_Material shown_
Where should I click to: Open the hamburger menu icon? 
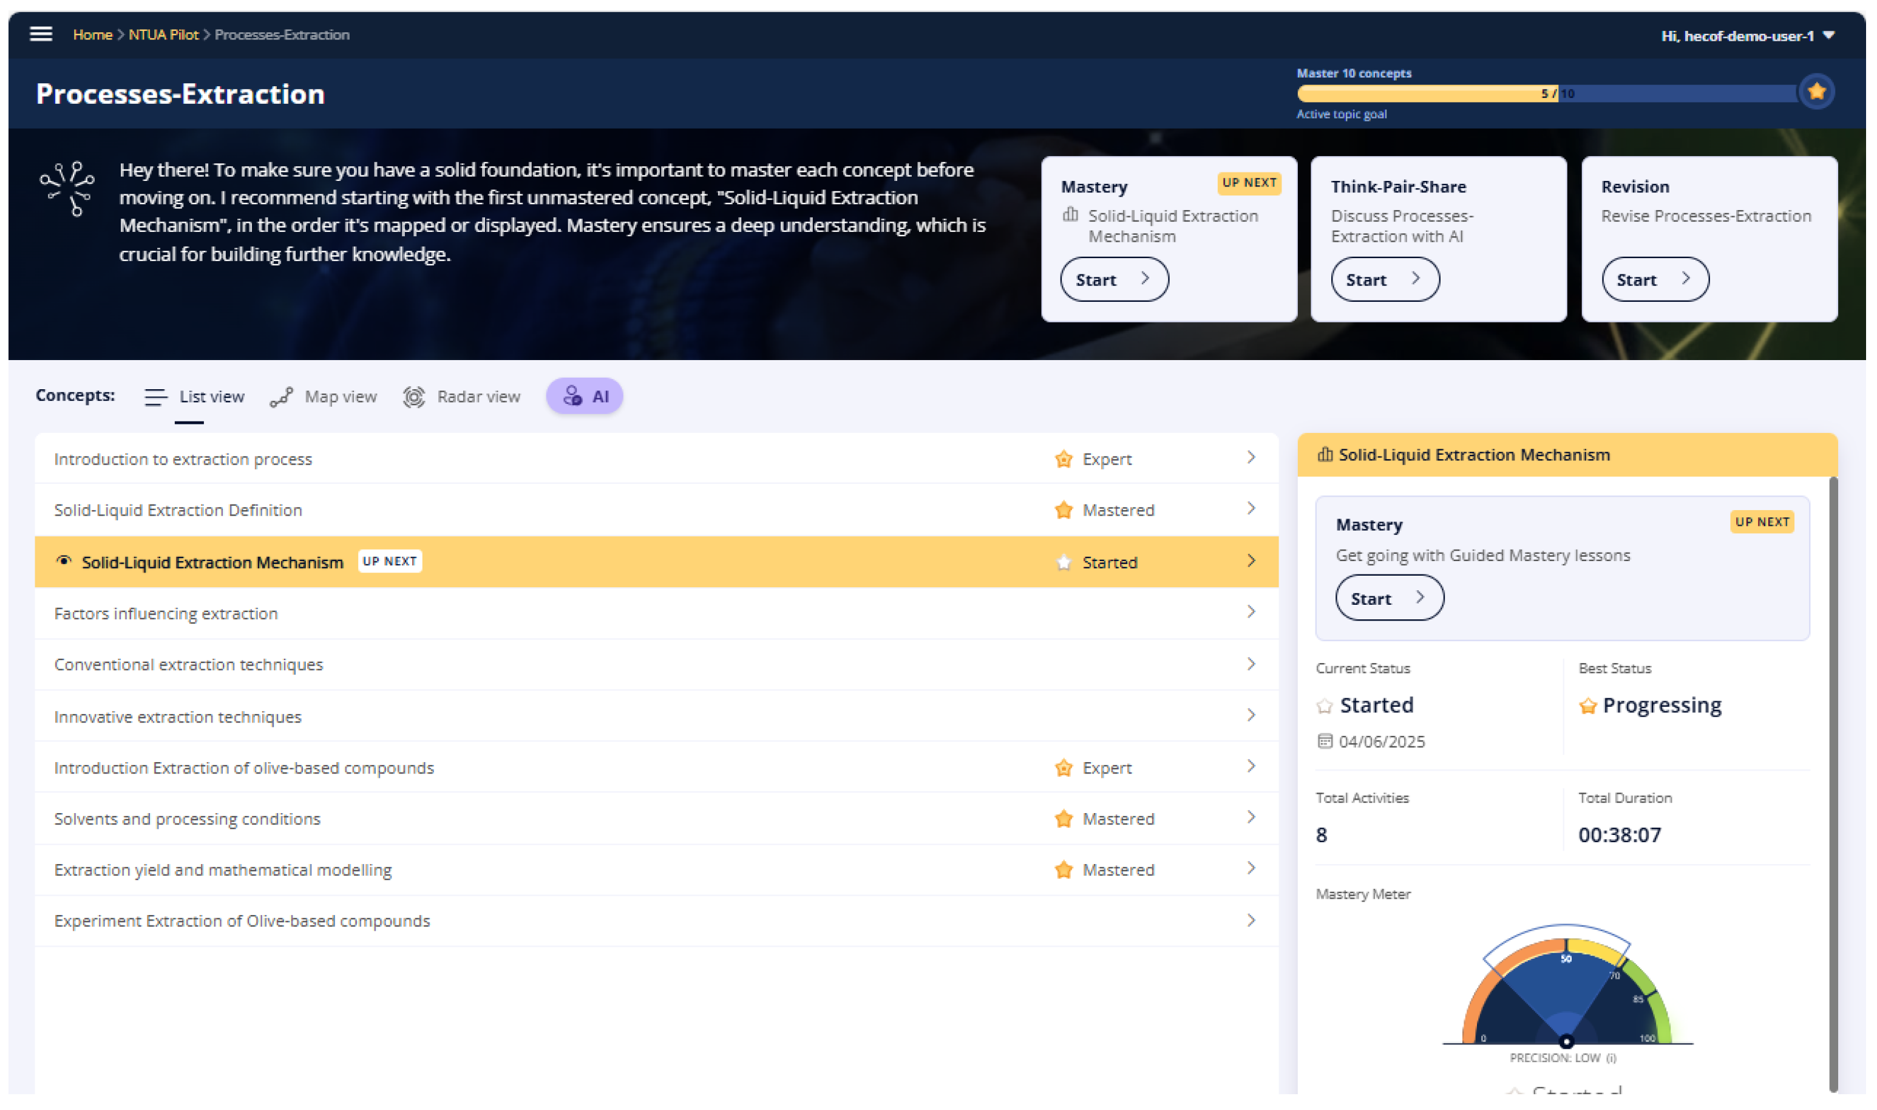click(40, 34)
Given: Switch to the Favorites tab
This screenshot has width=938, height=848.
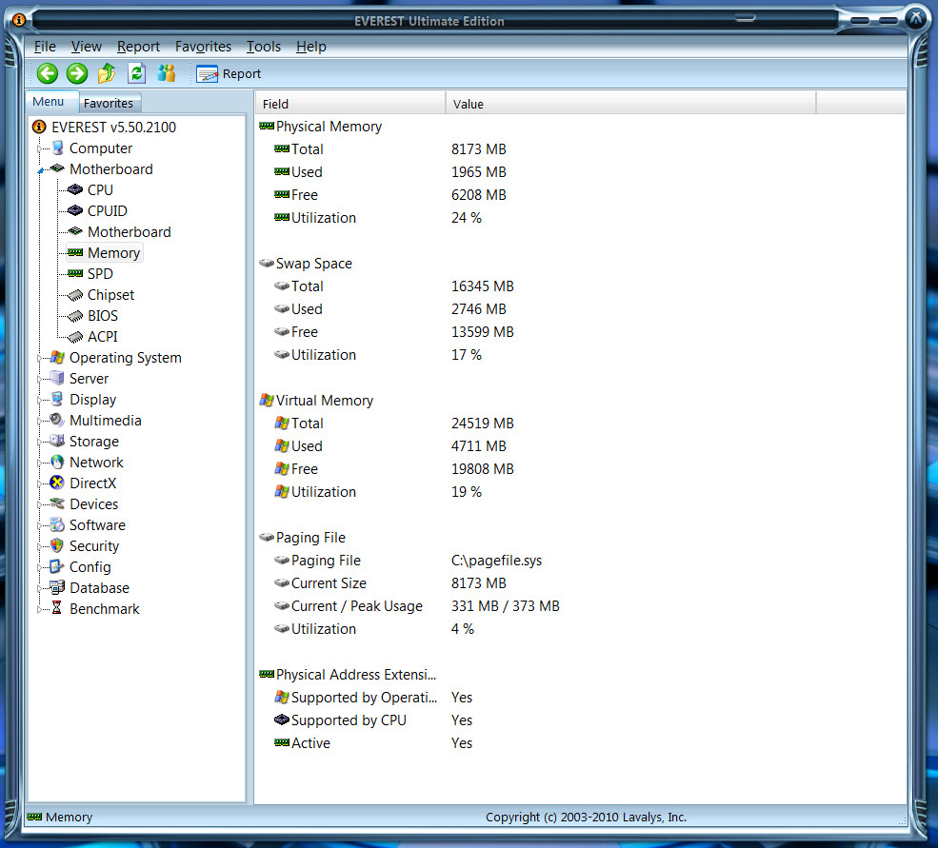Looking at the screenshot, I should pyautogui.click(x=109, y=103).
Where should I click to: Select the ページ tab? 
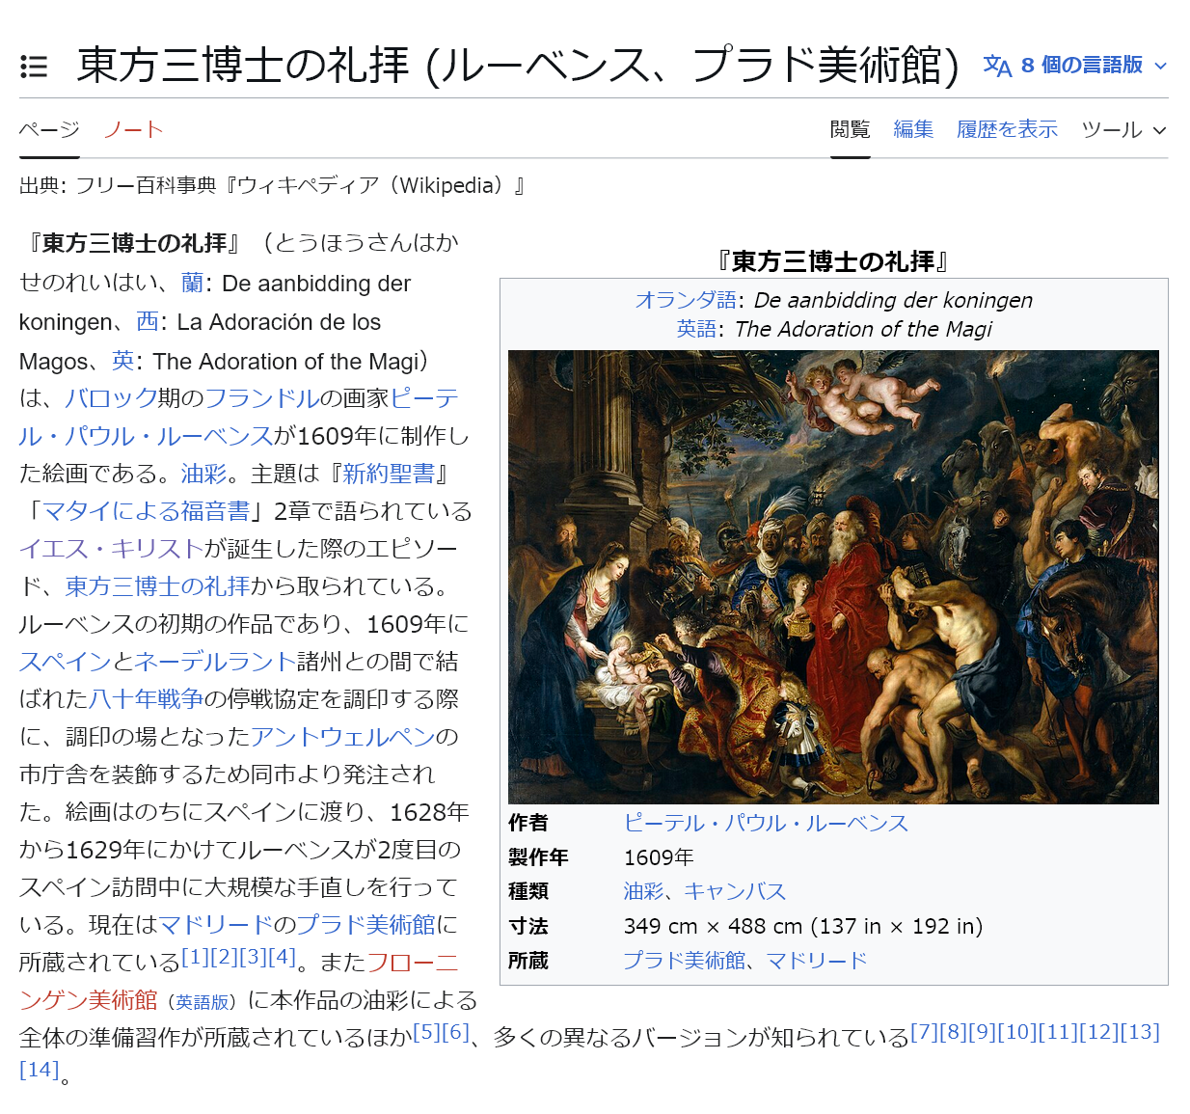(49, 129)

_Task statement_
Repeat the data above word for word, line by line, and leave the pictures out.

_Answer for this exercise_
Where should I click to: Open the hamburger menu icon? 
click(40, 34)
Given: Switch to the Favorites tab
This screenshot has width=938, height=848.
Looking at the screenshot, I should pyautogui.click(x=109, y=103).
Where should I click to: Select the ページ tab? 
(49, 129)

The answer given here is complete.